### Your tasks
1. For the passage on the curvature of space, decide whether each statement (a), (b) and (c) agrees with it, and answer yes or no, quoting the deciding words exactly. (a) In a flat universe, the rate of expansion approaches zero only after an infinite amount of time. (b) A saddle-shaped surface has positive curvature. (c) A closed universe is infinite.
2. Copy word for word the part of the passage on the curvature of space from "The flat surface" to "have negative curvature.".

### Extract
↓

One of the most profound insights of General Relativity was the conclusion that mass caused space to curve, and objects travelling in that curved space have their paths deflected, exactly as if a force had acted on them. If space itself is curved, there are three general possibilities for the geometry of the universe. Each of these possibilites is tied to the amount of mass (and thus to the total strength of gravitation) in the universe, and each implies a different past and future for the universe.

First, let's look at shapes and curvatures for a two-dimensional surface. Mathematicians distinguish 3 qualitatively different classes of curvature, as illustrated in the following image:


The flat surface at the left is said to have zero curvature, the spherical surface is said to have positive curvature, and the saddle-shaped surface is said to have negative curvature.

The preceding is not too difficult to visualize, but General Relativity asserts that space itself (not just an object in space) can be curved, and furthermore, the space of General Relativity has 3 space-like dimensions and one time dimension, not just two as in our example above. This IS difficult to visualize! Nevertheless, it can be described mathematically by the same methods that mathematicians use to describe the 2-dimensional surfaces. So what do the three types of curvature - zero, positive, and negative -mean to the universe?

If space has negative curvature, there is insufficient mass to cause the expansion of the universe to stop. In such a case, the universe has no bounds, and will expand forever. This is called an open universe.

If space has no curvature (i.e, it is flat), there is exactly enough mass to cause the expansion to stop, but only after an infinite amount of time. Thus, the universe has no bounds and will also expand forever, but with the rate of expansion gradually approaching zero after an infinite amount of time. This is termed a flat universe or a Euclidian universe (because the usual geometry of non-curved surfaces that we learn in high school is called Euclidian geometry).

If space has positive curvature, there is more than enough mass to stop the present expansion of the universe. The universe in this case is not infinite, but it has no end (just as the area on the surface of a sphere is not infinite but there is no point on the sphere that could be called the "end" ). The expansion will eventually stop and turn into a contraction. Thus, at some point in the future the galaxies will stop receding from each other and begin approaching each other as the universe collapses on itself. This is called a closed universe.

↑

### Available data
↓

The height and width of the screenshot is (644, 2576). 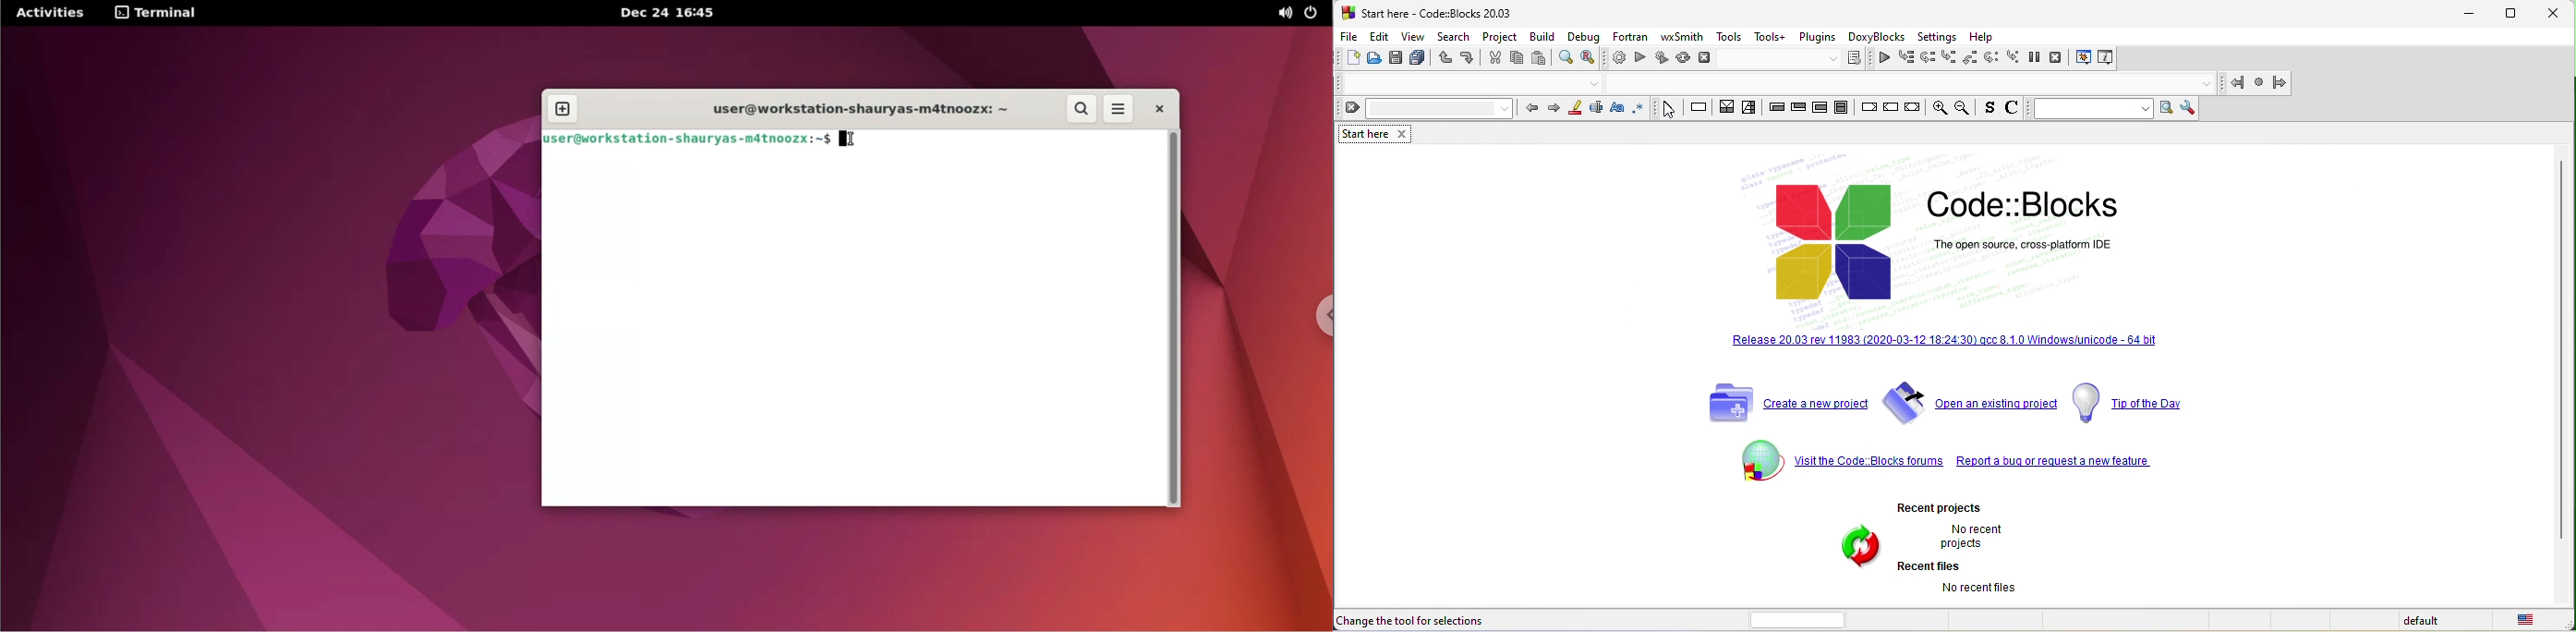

↑

### Final results
1.
(a) Yes: "with the rate of expansion gradually approaching zero after an infinite amount of time"
(b) No: "the saddle-shaped surface is said to have negative curvature"
(c) No: "The universe in this case is not infinite, but it has no end"

2.
The flat surface at the left is said to have zero curvature, the spherical surface is said to have positive curvature, and the saddle-shaped surface is said to have negative curvature.